BHP/Potash: Canada's takeover rules make Potash Corp of Saskatchewan easier to snare. Weaker protections for minority shareholders and stricter limits on poison pill defences should aid BHP Billiton’s $39 billion hostile bid. But, the miner may face a bigger hurdle closer to home.

BHP’s $130-a-share offer is conditional on it being accepted by just 50 per cent of Potash Corp's shareholders. However, it needs two-thirds of the fertiliser group’s shares in order to forcibly buy up the rest. That hurdle is lower than in the United States and the UK, where a bidder needs 90 per cent before it gains full control.

 

The Canadian rule not only makes it easier for BHP to take control of Potash Corp. It also makes it harder for rivals to frustrate the bid by, say, buying a large minority stake.

Canada’s rules on poison pills also make it hard for Potash Corp to erect a “just say no” defence. The shareholder rights plan adopted by the company effectively prevents any buyer from increasing its stake above 20 per cent.

But, now that BHP has launched a formal offer, the poison pill expires in 90 days and BHP can appeal to the local securities commission to have it removed before then.

Similar takeover defenses in the United States are trickier to remove and can delay takeovers by up to two years or frustrate them entirely.
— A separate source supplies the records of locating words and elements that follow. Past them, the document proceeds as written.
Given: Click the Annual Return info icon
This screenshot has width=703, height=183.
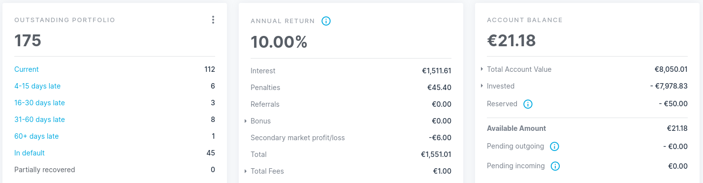Looking at the screenshot, I should point(326,21).
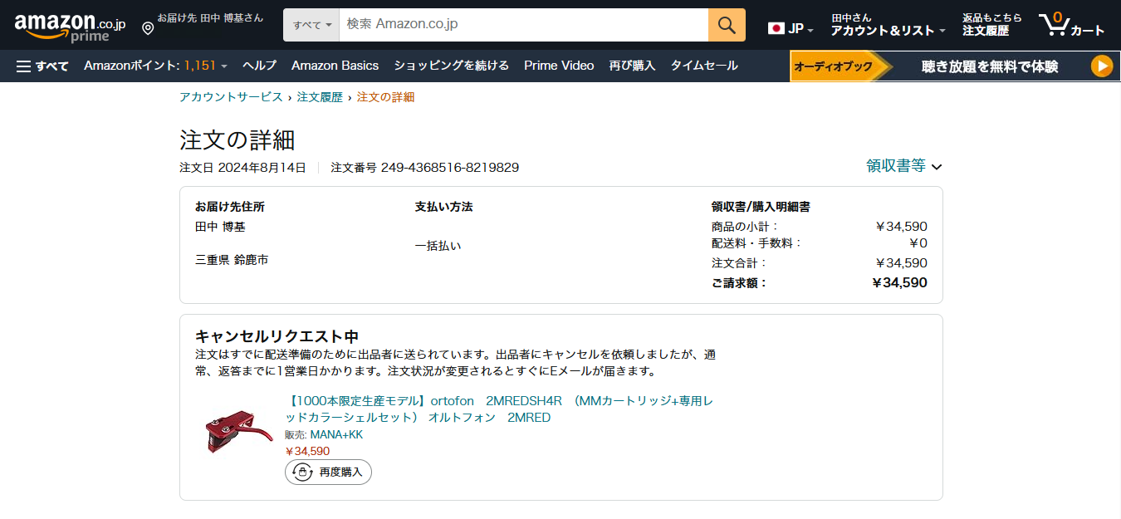
Task: Click the Japan flag language icon
Action: 776,28
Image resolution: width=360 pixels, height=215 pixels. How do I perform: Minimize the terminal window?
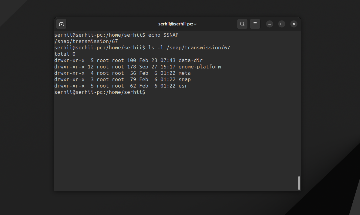270,24
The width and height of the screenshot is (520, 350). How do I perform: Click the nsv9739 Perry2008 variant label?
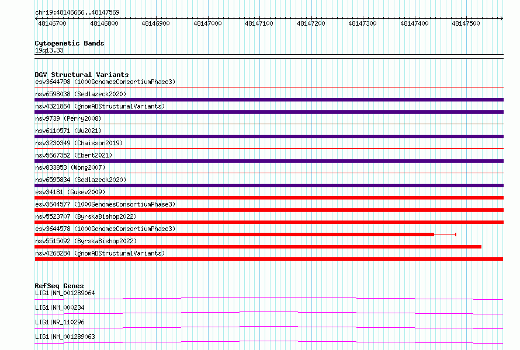click(68, 118)
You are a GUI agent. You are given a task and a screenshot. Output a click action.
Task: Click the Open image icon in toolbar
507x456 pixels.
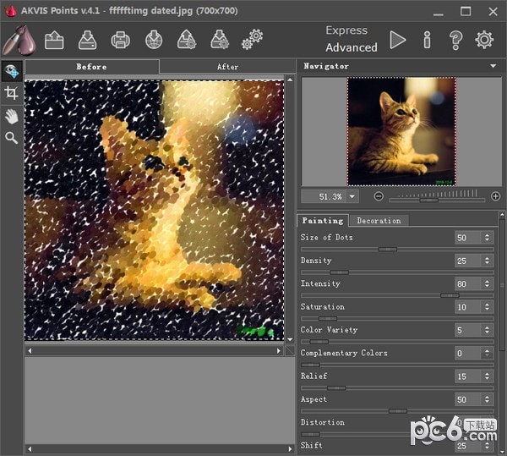(x=54, y=39)
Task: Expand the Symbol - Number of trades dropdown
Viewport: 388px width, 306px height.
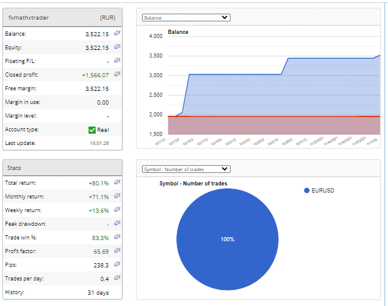Action: coord(186,169)
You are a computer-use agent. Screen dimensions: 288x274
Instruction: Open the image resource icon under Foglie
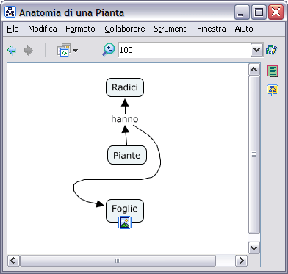tap(125, 223)
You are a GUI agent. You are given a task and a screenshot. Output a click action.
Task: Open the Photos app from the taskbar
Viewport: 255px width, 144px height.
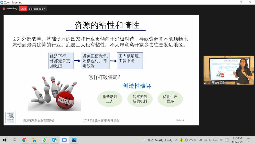point(74,140)
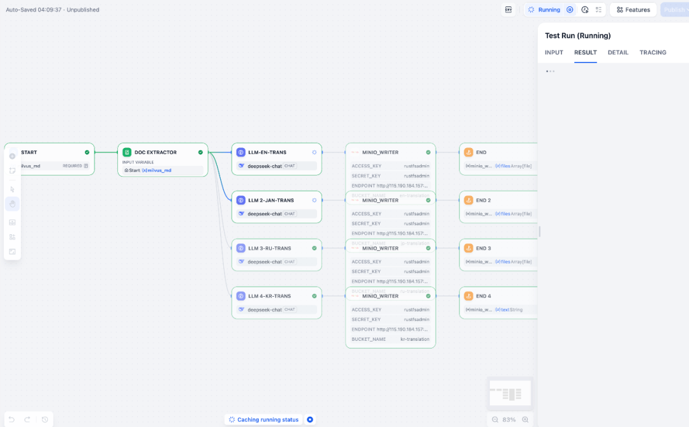
Task: Click the version history clock icon
Action: click(x=584, y=10)
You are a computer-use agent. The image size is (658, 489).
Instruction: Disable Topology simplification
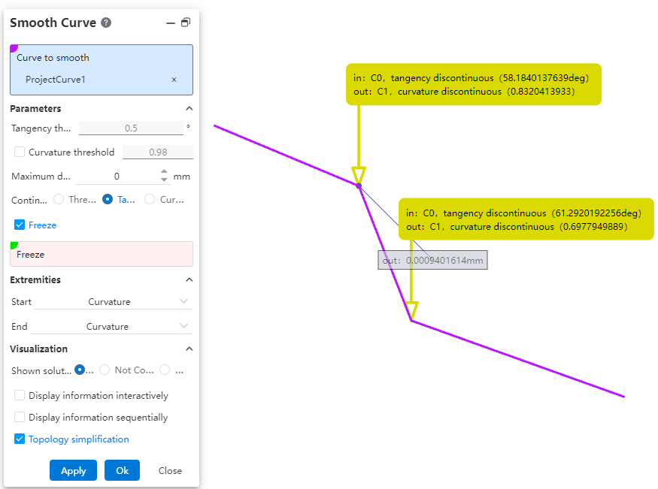(20, 439)
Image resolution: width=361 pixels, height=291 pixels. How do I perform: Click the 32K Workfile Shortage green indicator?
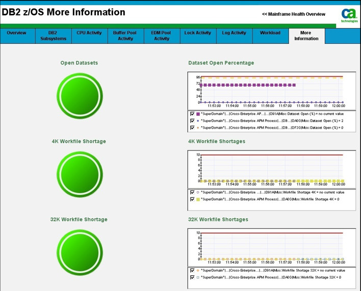point(79,252)
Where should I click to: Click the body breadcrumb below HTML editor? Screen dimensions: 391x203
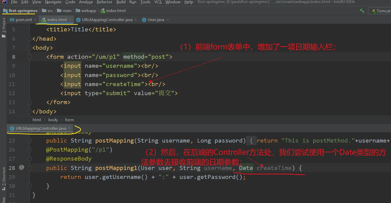pyautogui.click(x=53, y=120)
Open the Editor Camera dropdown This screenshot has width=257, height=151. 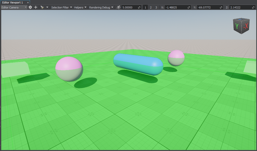point(14,7)
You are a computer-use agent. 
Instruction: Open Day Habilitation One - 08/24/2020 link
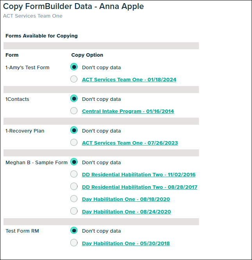point(126,212)
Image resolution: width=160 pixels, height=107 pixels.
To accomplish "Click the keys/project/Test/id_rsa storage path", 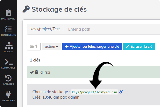I will (94, 92).
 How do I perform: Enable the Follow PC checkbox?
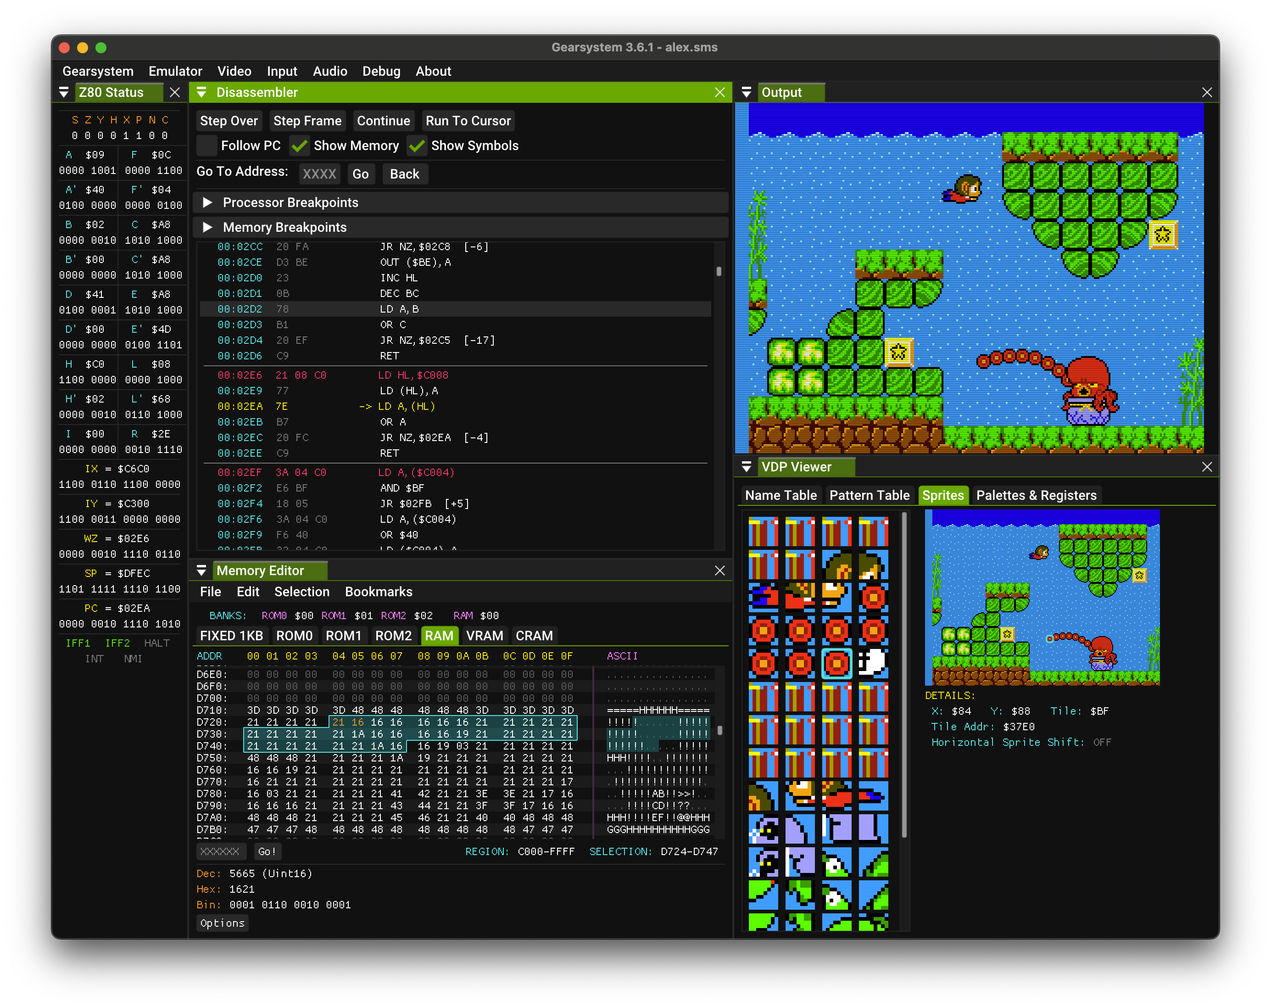point(207,146)
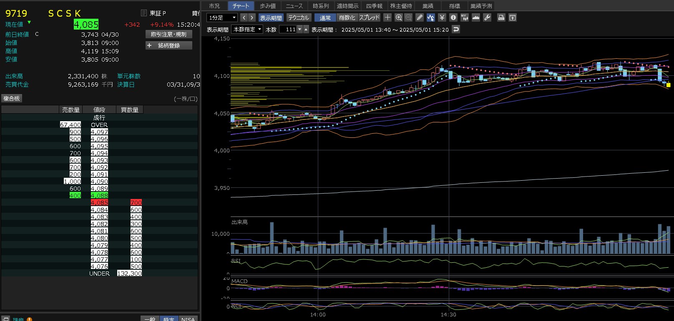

Only 37 percent of hostile deals launched in the United States last year were completed, compared with 58 percent in Canada, Thomson Reuters data shows.

Of course, Canadian companies can find other crafty ways to deter hostile advances. But, Potash Corp, which has played up the prospect of rival bids, would find it hard to reconcile such frustrating tactics with its value-based defence.

With Potash Corp shares trading at about $145, BHP will have to raise its bid in order to snare its prize. But, that will complicate the deal. Under UK rules, BHP’s current bid doesn’t require shareholder approval because it amounted to less than 25 percent of the miner’s market value at the time the offer was launched. The calculation changes if BHP sweetens its offer.

At current prices, a bid worth $145 or more per Potash Corp share would trigger a vote of BHP shareholders. That means BHP will have to take care to show it is being disciplined. With Canadian takeover rules favouring the bidder, that is probably just as well.